Some schools will simply not be interested in this feedback and you may be taken to task, but your constructive feedback will be received very well by a school that “gets it” and knows how important a positive environment is. They will want to know how things can be improved and will be proud of their school and the progress it makes.
Feeding back on a “happiness scale” to a school certainly isn’t typically something a supply teacher would do, but why not? All teachers are professionals why can’t the truth be spoken – it might not be a great message to hear, however, as a supply teacher you have the benefit of being able to compare one school with many others. Comparison of schools as a supply teacher is very valuable, few teacher have the benefit of working in multiple schools during an academic year. The suggestions you make as a professional delivered in a constructive manner, perhaps simply referring to what another local school does well in creating and maintain a happy environment will only help.

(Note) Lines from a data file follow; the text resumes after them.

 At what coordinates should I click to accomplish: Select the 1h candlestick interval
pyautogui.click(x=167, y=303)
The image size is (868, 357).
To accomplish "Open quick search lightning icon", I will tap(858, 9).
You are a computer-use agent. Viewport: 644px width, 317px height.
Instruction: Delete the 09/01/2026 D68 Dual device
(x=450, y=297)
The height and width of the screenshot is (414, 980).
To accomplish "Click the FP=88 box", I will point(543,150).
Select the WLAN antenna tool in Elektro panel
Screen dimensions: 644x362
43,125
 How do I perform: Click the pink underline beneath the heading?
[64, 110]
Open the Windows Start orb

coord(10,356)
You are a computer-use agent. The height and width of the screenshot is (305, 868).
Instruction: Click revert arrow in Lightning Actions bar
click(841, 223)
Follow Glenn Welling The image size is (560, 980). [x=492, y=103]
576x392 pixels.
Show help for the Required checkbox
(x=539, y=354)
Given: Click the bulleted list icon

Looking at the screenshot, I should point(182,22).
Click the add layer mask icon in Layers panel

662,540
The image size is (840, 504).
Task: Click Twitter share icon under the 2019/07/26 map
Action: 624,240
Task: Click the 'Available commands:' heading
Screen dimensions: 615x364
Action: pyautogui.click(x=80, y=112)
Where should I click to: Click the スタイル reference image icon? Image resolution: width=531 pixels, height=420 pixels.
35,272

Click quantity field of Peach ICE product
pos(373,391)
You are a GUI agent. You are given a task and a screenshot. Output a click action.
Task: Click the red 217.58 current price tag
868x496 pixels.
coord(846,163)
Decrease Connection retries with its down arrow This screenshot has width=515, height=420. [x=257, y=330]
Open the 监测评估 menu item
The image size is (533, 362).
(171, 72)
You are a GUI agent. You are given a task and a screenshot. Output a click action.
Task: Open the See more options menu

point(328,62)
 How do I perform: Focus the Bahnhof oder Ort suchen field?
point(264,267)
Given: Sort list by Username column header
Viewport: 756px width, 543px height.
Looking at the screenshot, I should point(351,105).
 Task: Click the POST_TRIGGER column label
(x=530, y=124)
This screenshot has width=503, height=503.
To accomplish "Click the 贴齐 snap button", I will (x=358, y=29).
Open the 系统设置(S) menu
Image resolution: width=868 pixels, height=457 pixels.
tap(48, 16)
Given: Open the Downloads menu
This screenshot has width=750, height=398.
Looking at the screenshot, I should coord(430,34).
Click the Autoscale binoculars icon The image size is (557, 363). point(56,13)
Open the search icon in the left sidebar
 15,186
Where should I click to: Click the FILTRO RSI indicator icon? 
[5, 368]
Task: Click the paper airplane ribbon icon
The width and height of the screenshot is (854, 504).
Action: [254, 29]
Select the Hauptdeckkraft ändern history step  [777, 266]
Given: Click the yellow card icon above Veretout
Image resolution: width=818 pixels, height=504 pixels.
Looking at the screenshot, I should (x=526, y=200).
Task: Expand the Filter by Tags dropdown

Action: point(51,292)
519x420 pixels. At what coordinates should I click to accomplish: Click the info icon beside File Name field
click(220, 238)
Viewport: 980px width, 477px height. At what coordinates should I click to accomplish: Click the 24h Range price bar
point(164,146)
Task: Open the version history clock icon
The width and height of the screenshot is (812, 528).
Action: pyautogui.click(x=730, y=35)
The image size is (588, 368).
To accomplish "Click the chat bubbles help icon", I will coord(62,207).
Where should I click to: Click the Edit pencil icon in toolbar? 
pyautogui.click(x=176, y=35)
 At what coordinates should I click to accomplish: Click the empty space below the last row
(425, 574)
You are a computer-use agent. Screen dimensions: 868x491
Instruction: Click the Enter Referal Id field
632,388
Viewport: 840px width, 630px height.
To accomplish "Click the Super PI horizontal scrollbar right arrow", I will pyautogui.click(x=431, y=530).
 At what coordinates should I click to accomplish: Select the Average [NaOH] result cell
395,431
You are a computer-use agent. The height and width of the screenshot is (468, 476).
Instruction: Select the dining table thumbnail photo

There are more freedoms for schools and academies with plenty of scope for change but most have so much to do on a day-to-day basis there is little time to step back and reflect.
Creating a happy work environment in which the teachers and children are proud and feel part of takes time and is about people and relationships between those people. Getting the mix right takes time too and inevitably the mix of people is constantly shifting. Getting “happiness” in to the schools’ DNA isn’t overnight, it is achieved by small incremental steps following a clear objective that is set out by the leadership team. Celebrating the successes on this roadmap towards the common object in creating a happy working environment where all the teachers, staff and pupils want to spend half their waking time seems like a worthy objective.
Creating this movement requires reflection by the school and can be supported by input from external visitors and in particular supply teachers who are a great asset for many school to simply ask a few questions: How does this school compare with other schools you visit? What do you think we could improve?
Everybody wins by creating a happy constructive positive working environment in which all staff and pupils are proud and want to be part of, so why not ask the question of your colleagues and visitors to your school.